Congress passed a new act called the Securing a Strong Retirement Act of 2022 (commonly referred to as SECURE 2.0) as part of the Consolidated Appropriations Act of 2023, which was signed into law by President Joe Biden. There are several provisions as part of SECURE 2.0, which we have written about in the past. We have summarized those provisions that became effective January 1, 2023, below.
Required Minimum Distribution (RMD) Age
Effective January 1, 2023, the required minimum distribution age was raised from the current age of 72 to 73. This change applies to distributions made after December 31, 2022, for individuals who turn 72 after that date. Although usually plan service providers (recordkeepers or third-party administrators) take care of this for Plan Sponsors, it’s important to ensure your provider is up to date on the changes. There is a penalty for missed distributions of this type. The penalty amount was changed from 50% of the underpaid amount to 25%.
Roth Employer Match
The Act allows employers to allow participants to choose to receive employer contributions on a Roth basis (this is an after-tax basis).
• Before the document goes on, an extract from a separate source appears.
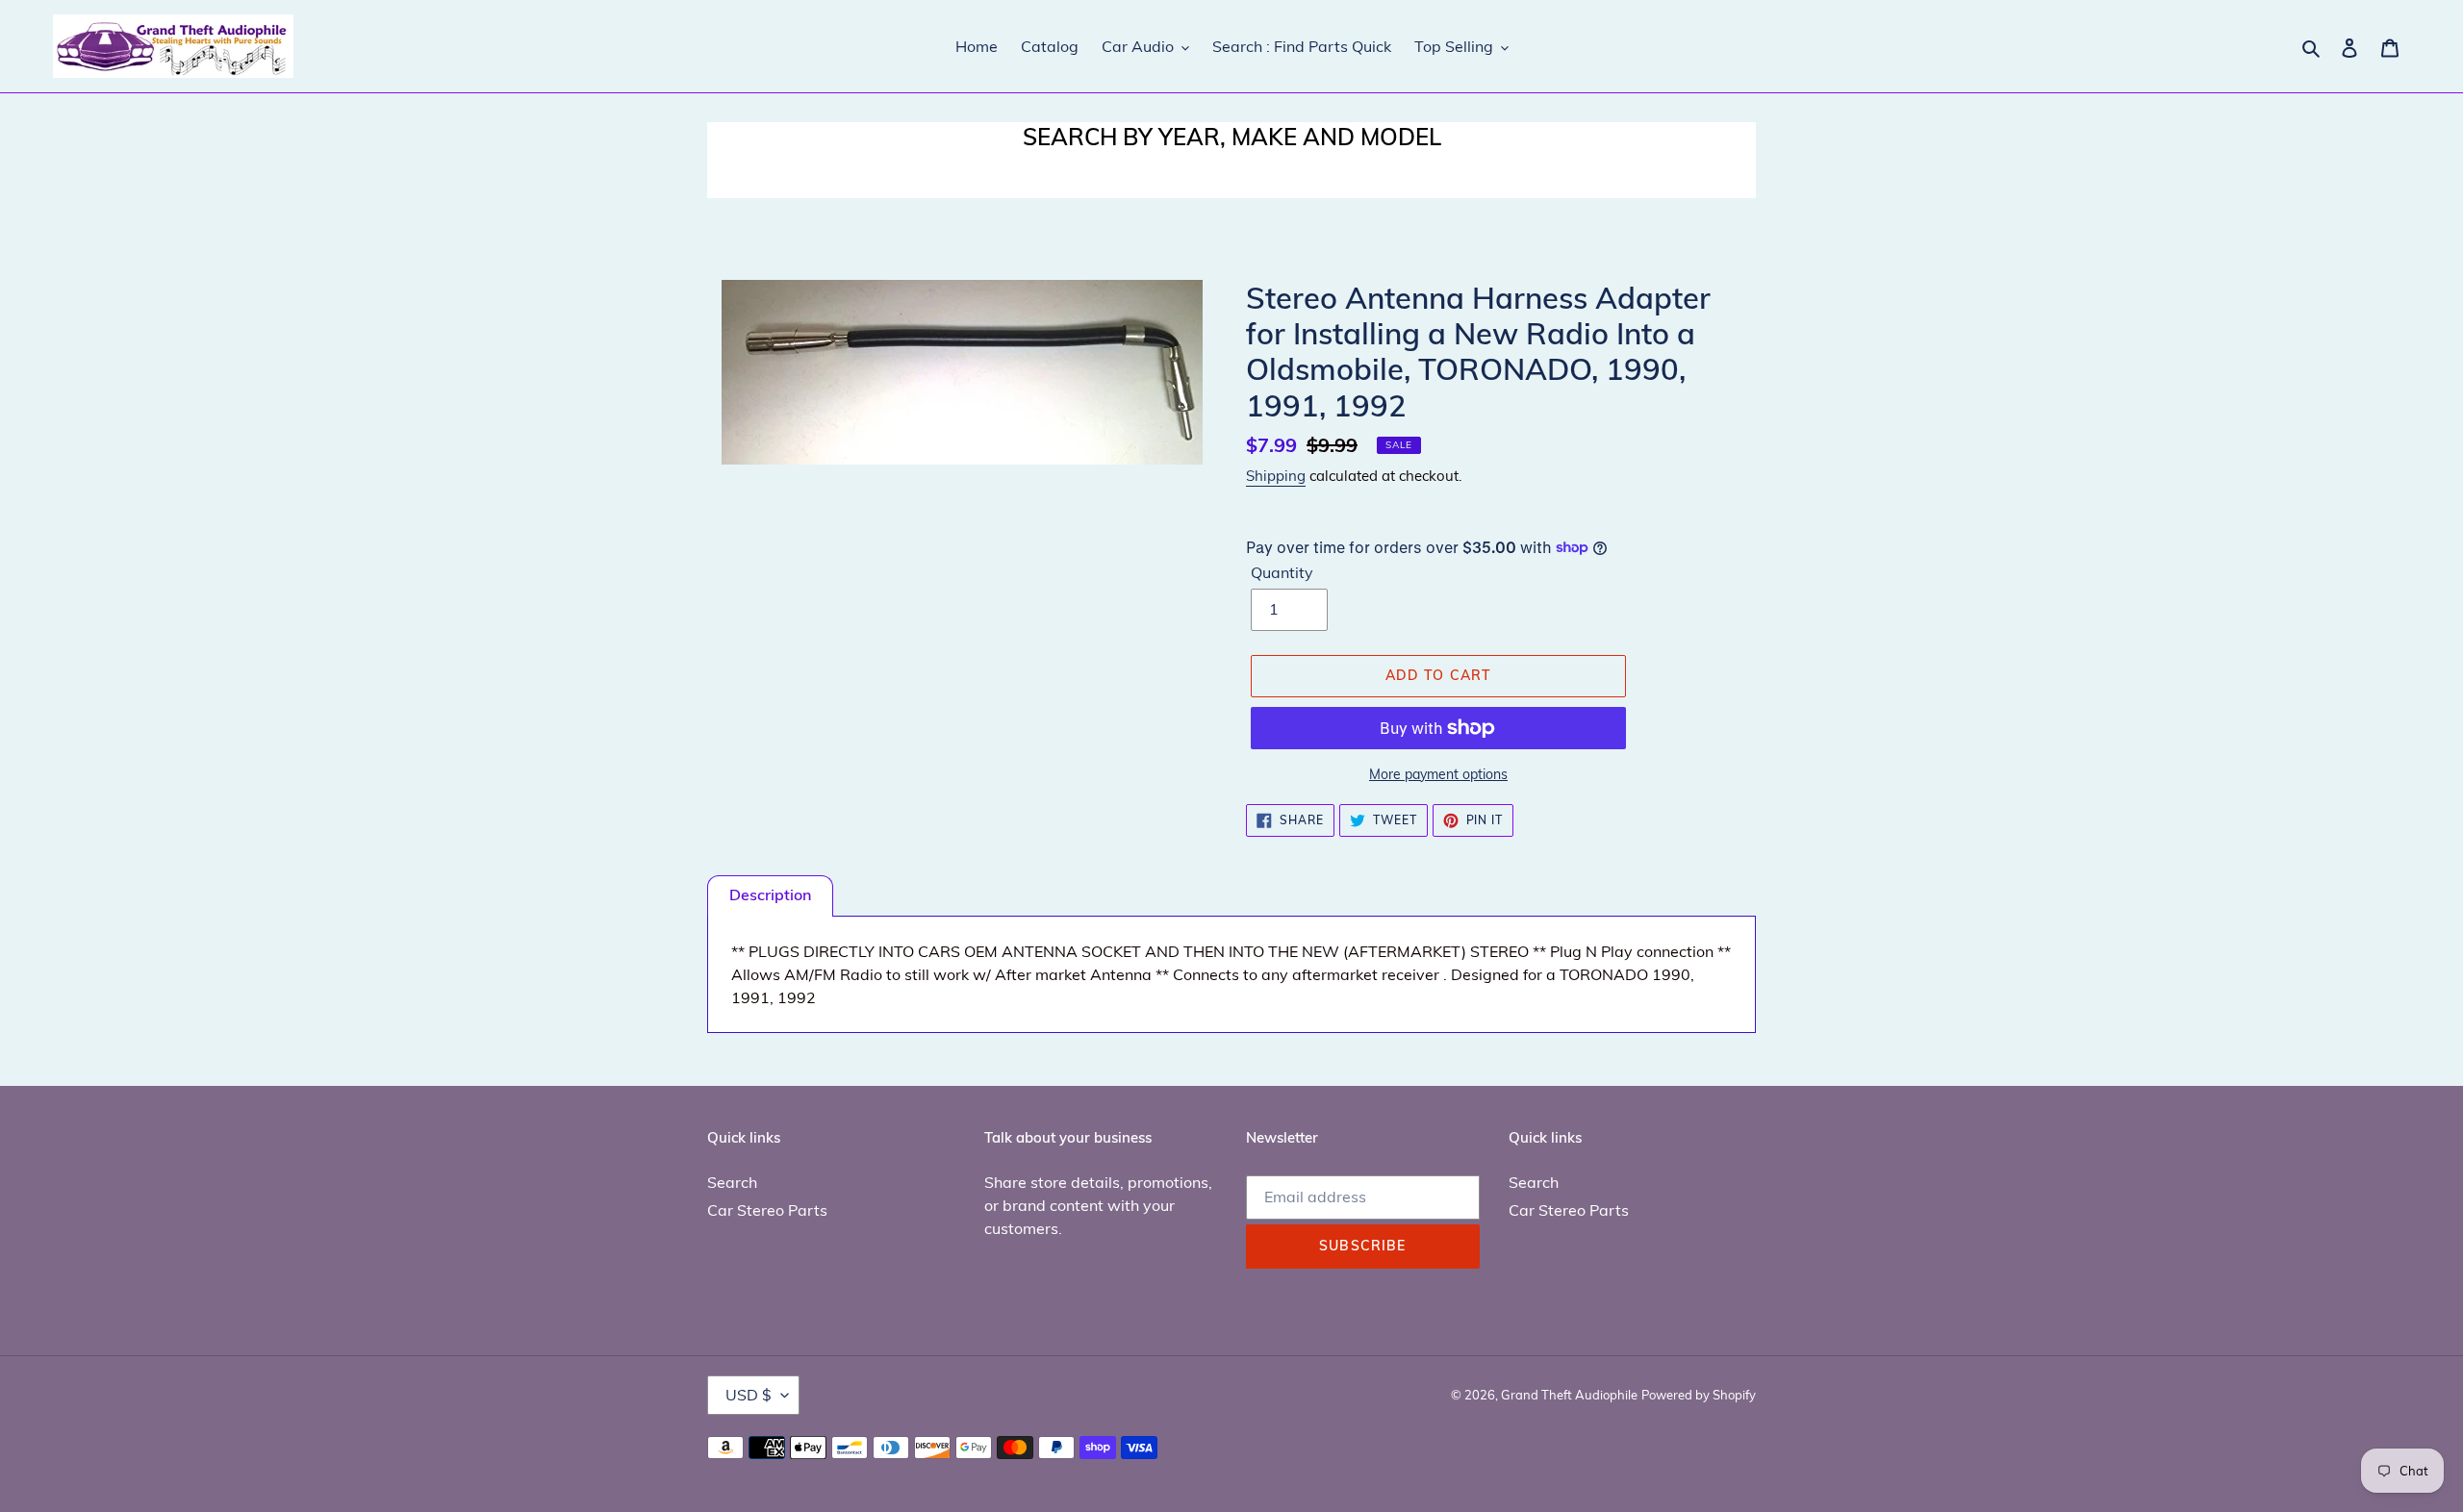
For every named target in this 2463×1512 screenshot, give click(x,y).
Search (732, 1182)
Gift Cards, Overpayments and Terminal Illness Withdrawals
- Employers are allowed to hand out small dollar amount gift cards to employees to encourage employees to contribute to the plan. These must be small dollar amounts and must not be paid by Plan assets.
- In the event of an overpayment to a retiree, this law allows employers to allow the retiree to keep the overpayment. It also allows overpayments to remain in the plan.
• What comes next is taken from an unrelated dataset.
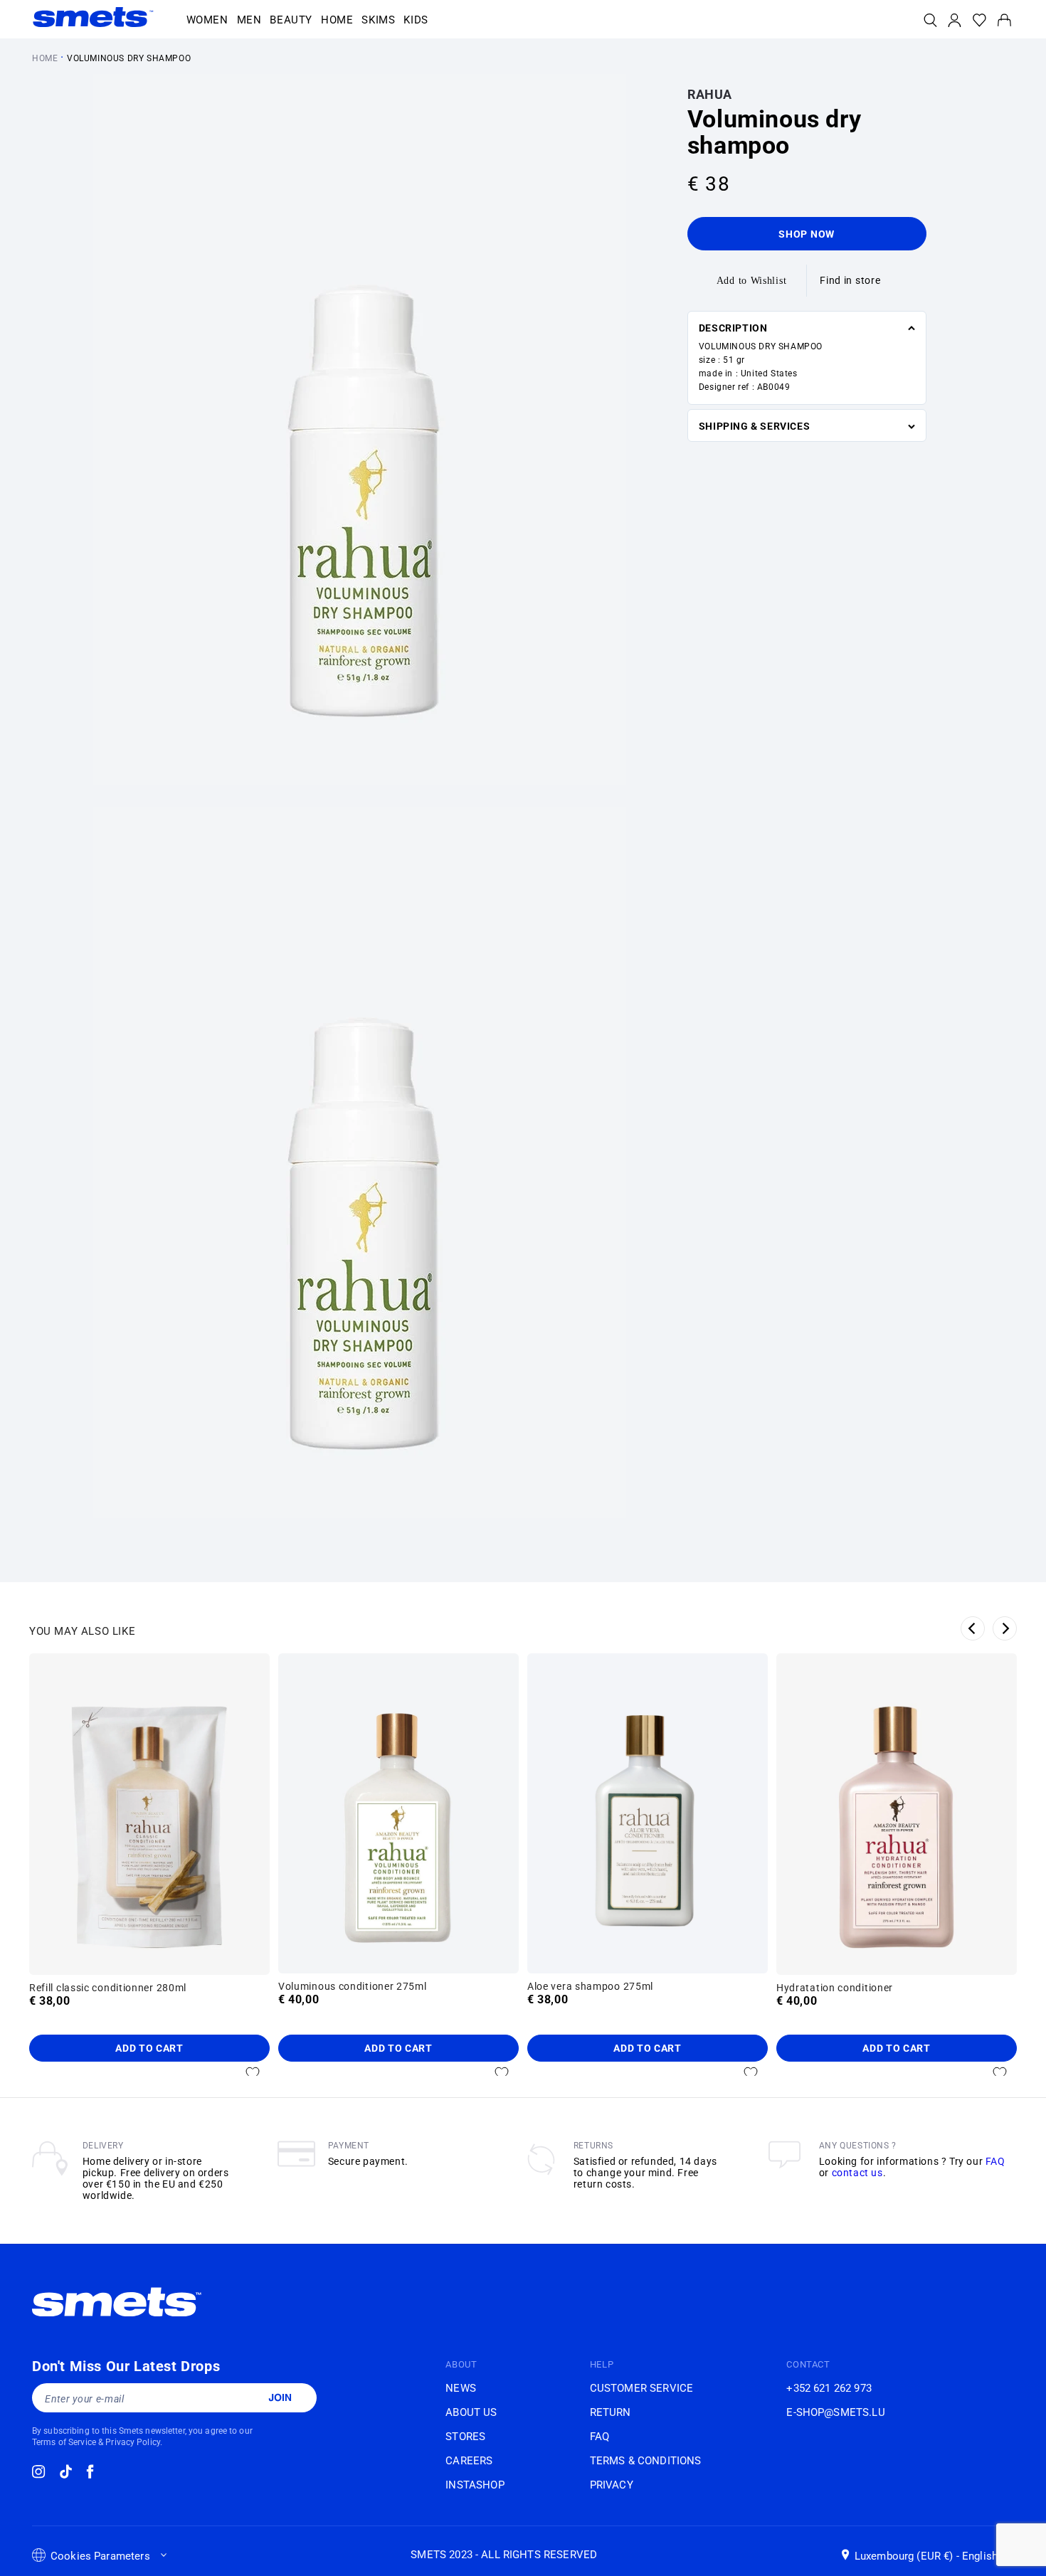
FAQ (995, 2161)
- The new law removes the 10% early distribution penalty made by a participant that is terminally ill.
Part-time, Long-term Employees
The law reduces the length of service required for employees that are classified as part-time but long-term from 3 years to 2 years to participate in the plan. This is a change that was introduced in the original SECURE Act but this law reduces the time required. Employees that have reached the age of 21 and have performed at least 500 hours of service in the 2-year period will meet this new requirement. Plan sponsors must allow these employees in the Plan, but they are not required to match elective deferrals of these employees.
Employers may rely upon a self-certification document to establish that the participant has a qualifying event for a hardship withdrawal. Note that with this new law, there isn’t an established protocol for how regulatory authorities, such as the Internal Revenue Service, will handle this new regulation. They may still require the employer to provide documentation proving the need for the hardship. Employers may still want to require documentation to prevent issues in the event of a review of the hardship later by an authority.
Compliance Resolution Expansion
The IRS Employee Plans Compliance Resolution Systems (EPCRS) have been expanded to include resolutions for additional types of operational errors. We recommend reviewing these changes with your service provider in the event of an error in your plan to ensure you take advantage of all corrective mechanisms available.
The Act removes the requirement to provide notices to eligible but not enrolled employees. The Summary Plan Description must still be provided at the time of initial eligibility and an annual reminder of the eligibility to participate must still be provided.
Future blog posts will update the other Act provisions that will become effective January 1, 2024, January 1, 2025 and those effective January 1, 2026 and later. We encourage Plan Administrators to review the upcoming changes to ensure their plan complies with all federal requirements. For questions on any of these provisions, we recommend that Administrators check with their service provider to verify the applicability of each provision to their plan.